Time out

We have found a lot of interesting stuff lately. Especially the analogy with pattern recognition and clouds is very strong (see the comment on my previous post). On the other hand my fellow bloggers Mouse, Takchess and Sciurus remind me that there are still some loose ends to cover.

What have we found thus far?
The mind is very economical. From objects only a few remarkable outlines are stored in memory. Most of the picture isn't stored at all.
When you need the picture because you want to think about it in your minds eye, the outlines are recovered from memory and the details are reconstructed on the fly.

You can easely see this for yourself.
If you try to visualise your attic (or garage, or shed or whatever) for your minds eye, what you see is very incomplete. It is not as if you are in your attic and can easely look around. You see only a few outlines, and when you try to focus on details, you have to fantasize them, to reconstruct them. But most details remain simply in the mist. They are not there since you haven't stored them in your memory. (Or if you have, you can't reach them.)

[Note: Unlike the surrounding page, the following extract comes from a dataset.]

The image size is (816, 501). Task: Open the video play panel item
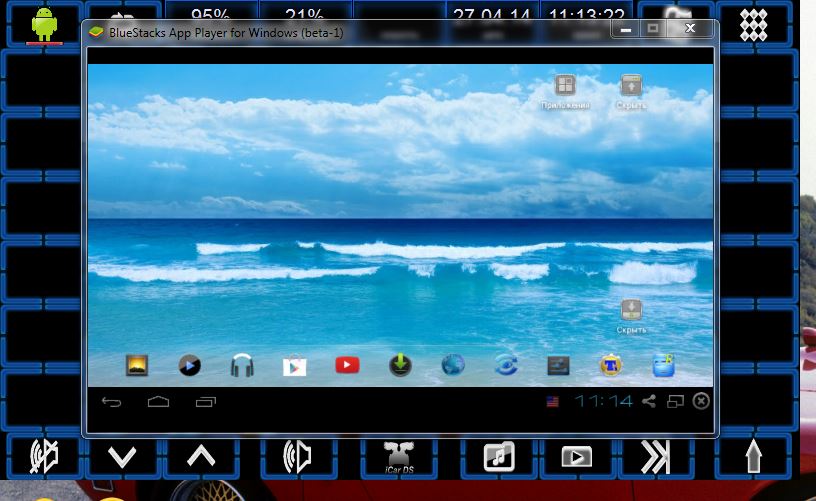576,457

The same is true for a chessboard. You can easely see for your minds eye a rook going from d1 to a6. That is because we have always worked with tables with columns and rows. But if you try to see a bishop going from c1 to a7 in your minds eye, it is very difficult to focus on the crosspoint. That is because we are only familiar with the long diagonals and not the remaining diagonals.
Isn't that funny?
Allthough we have spend days and weeks on end behind a chessboard, we have only so little of its geometry stored into our memory.

Postulate:
A pattern you haven't stored in your memory you can't recognize and you can't visualize it.
Once you have a pattern stored in your memory, you can recognize it even in a very distorted position, and you can visualize it.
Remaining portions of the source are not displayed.